> [EXERCISE GOAL]: Below are the records; copy out every line that holds the word "chevron".
PROVIDED RECORDS section start
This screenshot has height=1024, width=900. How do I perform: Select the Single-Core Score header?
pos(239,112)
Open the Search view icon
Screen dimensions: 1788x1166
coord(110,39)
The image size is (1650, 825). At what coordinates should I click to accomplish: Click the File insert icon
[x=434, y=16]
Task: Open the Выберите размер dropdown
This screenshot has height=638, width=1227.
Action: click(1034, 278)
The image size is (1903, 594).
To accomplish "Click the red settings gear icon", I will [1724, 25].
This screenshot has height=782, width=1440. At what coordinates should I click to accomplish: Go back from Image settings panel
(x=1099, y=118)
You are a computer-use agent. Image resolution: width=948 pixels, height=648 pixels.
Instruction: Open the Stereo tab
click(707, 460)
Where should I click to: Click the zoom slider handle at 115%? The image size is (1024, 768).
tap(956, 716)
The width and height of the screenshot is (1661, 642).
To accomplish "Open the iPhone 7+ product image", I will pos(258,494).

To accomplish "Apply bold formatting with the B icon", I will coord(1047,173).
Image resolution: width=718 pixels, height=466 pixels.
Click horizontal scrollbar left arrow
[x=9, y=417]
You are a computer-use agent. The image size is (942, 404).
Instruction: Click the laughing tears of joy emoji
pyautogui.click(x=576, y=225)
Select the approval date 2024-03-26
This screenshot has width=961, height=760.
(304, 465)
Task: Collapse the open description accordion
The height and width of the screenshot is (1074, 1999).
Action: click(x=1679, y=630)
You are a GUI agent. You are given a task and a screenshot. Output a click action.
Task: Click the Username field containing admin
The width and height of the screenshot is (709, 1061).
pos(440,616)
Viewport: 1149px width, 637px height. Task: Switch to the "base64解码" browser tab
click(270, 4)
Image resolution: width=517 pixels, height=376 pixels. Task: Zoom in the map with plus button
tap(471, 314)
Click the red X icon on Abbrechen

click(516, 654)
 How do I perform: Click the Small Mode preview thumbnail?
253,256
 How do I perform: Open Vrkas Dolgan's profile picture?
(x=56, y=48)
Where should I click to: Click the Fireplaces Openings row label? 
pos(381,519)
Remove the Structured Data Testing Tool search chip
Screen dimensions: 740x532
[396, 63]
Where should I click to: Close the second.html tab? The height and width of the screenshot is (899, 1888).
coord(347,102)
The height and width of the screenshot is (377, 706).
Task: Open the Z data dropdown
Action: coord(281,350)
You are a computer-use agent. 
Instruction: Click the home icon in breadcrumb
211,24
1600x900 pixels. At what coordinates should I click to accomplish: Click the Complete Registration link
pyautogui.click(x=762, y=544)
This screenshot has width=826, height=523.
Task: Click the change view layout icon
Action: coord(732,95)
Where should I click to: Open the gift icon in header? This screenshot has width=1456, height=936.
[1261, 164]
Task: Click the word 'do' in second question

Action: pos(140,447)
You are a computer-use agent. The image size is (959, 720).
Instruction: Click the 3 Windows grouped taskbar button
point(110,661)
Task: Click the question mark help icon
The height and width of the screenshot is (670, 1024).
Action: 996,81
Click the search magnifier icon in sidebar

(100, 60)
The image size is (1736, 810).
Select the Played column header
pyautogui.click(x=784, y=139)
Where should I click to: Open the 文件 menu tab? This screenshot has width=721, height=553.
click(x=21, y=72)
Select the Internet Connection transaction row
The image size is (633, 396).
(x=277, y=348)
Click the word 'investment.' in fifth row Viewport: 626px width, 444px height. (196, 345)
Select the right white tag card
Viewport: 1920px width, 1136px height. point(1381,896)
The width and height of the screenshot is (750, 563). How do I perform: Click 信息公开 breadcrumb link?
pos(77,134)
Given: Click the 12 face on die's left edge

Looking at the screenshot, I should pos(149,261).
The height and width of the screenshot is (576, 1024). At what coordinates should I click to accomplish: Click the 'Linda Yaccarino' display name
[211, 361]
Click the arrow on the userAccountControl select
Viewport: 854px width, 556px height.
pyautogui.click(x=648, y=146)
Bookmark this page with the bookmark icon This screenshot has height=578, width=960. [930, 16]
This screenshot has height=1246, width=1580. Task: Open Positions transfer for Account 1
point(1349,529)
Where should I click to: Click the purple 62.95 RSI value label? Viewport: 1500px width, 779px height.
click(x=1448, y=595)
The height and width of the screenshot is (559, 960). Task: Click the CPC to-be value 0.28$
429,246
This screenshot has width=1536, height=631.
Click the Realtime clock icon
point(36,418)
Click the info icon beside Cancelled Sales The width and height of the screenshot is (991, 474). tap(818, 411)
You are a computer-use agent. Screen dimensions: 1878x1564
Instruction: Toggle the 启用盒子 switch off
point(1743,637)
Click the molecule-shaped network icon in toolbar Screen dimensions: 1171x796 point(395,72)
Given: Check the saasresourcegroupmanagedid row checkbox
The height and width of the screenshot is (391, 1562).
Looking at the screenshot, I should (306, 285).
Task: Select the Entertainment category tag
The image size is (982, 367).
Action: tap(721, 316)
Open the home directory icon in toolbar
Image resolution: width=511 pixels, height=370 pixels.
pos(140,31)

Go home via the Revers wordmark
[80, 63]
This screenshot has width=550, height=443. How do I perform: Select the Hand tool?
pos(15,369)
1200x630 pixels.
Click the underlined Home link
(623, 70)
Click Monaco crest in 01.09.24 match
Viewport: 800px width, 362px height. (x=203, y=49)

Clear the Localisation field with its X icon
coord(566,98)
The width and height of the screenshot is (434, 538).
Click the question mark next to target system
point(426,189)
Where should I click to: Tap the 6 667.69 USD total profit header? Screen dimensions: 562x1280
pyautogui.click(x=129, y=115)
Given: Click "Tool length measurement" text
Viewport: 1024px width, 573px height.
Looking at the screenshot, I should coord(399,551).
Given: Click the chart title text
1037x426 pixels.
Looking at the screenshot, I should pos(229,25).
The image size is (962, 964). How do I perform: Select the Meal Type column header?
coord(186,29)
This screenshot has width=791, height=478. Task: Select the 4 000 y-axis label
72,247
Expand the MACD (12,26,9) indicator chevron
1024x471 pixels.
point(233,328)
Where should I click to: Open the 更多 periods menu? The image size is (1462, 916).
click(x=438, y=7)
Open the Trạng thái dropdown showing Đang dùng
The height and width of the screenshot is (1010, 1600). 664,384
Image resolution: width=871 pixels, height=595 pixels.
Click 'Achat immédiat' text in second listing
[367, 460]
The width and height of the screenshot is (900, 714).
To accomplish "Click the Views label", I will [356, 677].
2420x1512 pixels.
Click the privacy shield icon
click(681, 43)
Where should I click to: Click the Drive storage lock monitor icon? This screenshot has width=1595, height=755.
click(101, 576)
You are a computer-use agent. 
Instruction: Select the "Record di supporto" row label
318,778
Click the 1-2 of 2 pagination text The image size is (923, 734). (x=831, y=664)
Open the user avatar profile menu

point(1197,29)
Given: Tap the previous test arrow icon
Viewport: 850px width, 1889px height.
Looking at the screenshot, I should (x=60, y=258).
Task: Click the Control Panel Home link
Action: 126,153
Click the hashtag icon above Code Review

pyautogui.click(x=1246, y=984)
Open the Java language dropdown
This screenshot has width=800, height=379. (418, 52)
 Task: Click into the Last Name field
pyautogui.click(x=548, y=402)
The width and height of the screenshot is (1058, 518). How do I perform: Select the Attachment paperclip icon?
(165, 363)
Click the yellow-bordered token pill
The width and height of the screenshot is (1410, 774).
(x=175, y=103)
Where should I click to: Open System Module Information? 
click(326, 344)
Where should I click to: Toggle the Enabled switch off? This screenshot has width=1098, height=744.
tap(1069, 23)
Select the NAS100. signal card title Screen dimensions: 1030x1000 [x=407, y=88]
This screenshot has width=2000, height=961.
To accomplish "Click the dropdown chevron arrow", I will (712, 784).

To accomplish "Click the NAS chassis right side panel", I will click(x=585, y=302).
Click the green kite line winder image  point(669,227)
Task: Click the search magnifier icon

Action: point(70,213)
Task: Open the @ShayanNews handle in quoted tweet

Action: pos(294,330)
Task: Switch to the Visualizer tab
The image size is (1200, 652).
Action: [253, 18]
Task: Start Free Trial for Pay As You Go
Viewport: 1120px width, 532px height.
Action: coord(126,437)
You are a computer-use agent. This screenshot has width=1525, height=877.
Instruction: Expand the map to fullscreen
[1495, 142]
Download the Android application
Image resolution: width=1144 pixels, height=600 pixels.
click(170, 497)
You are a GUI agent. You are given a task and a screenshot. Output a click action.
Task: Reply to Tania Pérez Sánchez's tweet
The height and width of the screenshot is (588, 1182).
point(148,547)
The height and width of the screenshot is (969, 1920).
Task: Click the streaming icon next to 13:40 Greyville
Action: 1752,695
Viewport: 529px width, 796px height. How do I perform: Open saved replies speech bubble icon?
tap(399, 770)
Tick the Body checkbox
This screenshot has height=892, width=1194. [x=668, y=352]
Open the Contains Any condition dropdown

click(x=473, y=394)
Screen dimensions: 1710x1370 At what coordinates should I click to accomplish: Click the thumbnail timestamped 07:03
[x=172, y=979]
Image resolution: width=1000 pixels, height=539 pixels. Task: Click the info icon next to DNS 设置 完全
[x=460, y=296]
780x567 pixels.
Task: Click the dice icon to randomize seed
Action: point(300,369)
PROVIDED RECORDS section end
> [SOLVED EXERCISE]:
Expand the MACD (12,26,9) indicator chevron
To accomplish "Click the dropdown chevron arrow", I will (712, 784).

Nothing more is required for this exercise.